Mit seinen Mannschaftskameraden will der junge Torhüter jetzt die Sharks im Halbfinale besiegen und in die Bayernliga aufsteigen. Ein Auswärtssieg am Freitag wäre ein riesiger Schritt in diese Richtung. „Es wäre ein großer Vorteil, wenn wir in Kempten gewinnen“, sagt Güßbacher. In den bisherigen Partien zwischen beiden Mannschaften ging es immer eng zu, Kleinigkeiten gaben jeweils den Ausschlag. Beide Teams haben ihre Heimspiele gewonnen. Die Devils wollen jetzt diese Serie brechen und erstmals auswärts siegen. Der von seinen Mitspielern „Güßi“ genannte Torhüter wird dabei ein entscheidender Faktor sein. Er schränkt allerdings ein: „Ganz alleine kann ich es natürlich nicht richten. Dazu brauche ich meine Vorderleute.“

Der Torhüter geht auch in den Play-offs voran

Die große Stärke der Devils ist der Teamgeist, während die Allgäuer mit dem mit Abstand teuersten Kader der Landesliga eher auf individuelle Klasse setzen.

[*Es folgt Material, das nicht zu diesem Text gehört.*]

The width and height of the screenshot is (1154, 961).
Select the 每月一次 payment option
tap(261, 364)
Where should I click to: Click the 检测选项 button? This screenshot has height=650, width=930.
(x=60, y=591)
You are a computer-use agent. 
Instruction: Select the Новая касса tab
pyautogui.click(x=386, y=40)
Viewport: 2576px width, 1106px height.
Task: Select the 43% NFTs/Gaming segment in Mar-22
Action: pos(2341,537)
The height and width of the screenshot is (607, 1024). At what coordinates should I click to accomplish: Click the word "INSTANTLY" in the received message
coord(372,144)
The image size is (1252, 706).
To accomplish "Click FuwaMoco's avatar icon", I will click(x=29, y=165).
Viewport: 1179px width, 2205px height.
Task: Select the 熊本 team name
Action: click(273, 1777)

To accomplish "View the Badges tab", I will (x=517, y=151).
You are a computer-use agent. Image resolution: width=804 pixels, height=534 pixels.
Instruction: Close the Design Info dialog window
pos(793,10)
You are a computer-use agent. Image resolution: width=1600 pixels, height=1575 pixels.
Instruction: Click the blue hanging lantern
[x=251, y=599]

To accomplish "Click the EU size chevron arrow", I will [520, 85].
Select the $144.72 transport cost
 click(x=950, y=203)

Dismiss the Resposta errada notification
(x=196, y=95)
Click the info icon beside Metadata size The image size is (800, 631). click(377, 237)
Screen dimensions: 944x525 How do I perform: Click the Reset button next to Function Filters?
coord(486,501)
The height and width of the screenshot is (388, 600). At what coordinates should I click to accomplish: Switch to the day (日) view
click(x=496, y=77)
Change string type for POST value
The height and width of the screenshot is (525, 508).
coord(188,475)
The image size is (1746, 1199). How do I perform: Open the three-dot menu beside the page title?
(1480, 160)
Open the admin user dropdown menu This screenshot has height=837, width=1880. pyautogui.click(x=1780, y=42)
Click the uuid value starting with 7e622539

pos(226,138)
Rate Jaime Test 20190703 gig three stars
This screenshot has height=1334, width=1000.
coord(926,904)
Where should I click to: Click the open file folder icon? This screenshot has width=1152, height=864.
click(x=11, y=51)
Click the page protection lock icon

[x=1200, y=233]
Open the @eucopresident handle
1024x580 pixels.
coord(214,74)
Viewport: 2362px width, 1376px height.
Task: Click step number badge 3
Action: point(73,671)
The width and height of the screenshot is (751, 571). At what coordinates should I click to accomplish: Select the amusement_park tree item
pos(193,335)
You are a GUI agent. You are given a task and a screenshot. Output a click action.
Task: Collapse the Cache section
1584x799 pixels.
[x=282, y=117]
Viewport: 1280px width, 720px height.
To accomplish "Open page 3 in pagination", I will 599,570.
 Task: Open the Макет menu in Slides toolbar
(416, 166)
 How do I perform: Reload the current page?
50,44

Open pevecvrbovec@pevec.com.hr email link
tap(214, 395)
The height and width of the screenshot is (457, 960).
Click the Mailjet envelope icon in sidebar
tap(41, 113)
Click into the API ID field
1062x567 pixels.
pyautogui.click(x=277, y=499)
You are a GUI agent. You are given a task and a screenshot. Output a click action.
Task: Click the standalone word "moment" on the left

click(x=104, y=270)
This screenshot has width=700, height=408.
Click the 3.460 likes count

Im Heimspiel an diesem Sonntag wird das Neu-Ulmer Stadion mit hoher Sicherheit ausverkauft sein. Der Verein empfiehlt deswegen allen Anhängern, sich rechtzeitig Karten zu sichern und auch wegen der begrenzten Parkmöglichkeiten frühzeitig zu kommen. Die Devils können dann mit ihrer besten Mannschaft auflaufen und verlassen sich auf die Unterstützung ihrer Fans.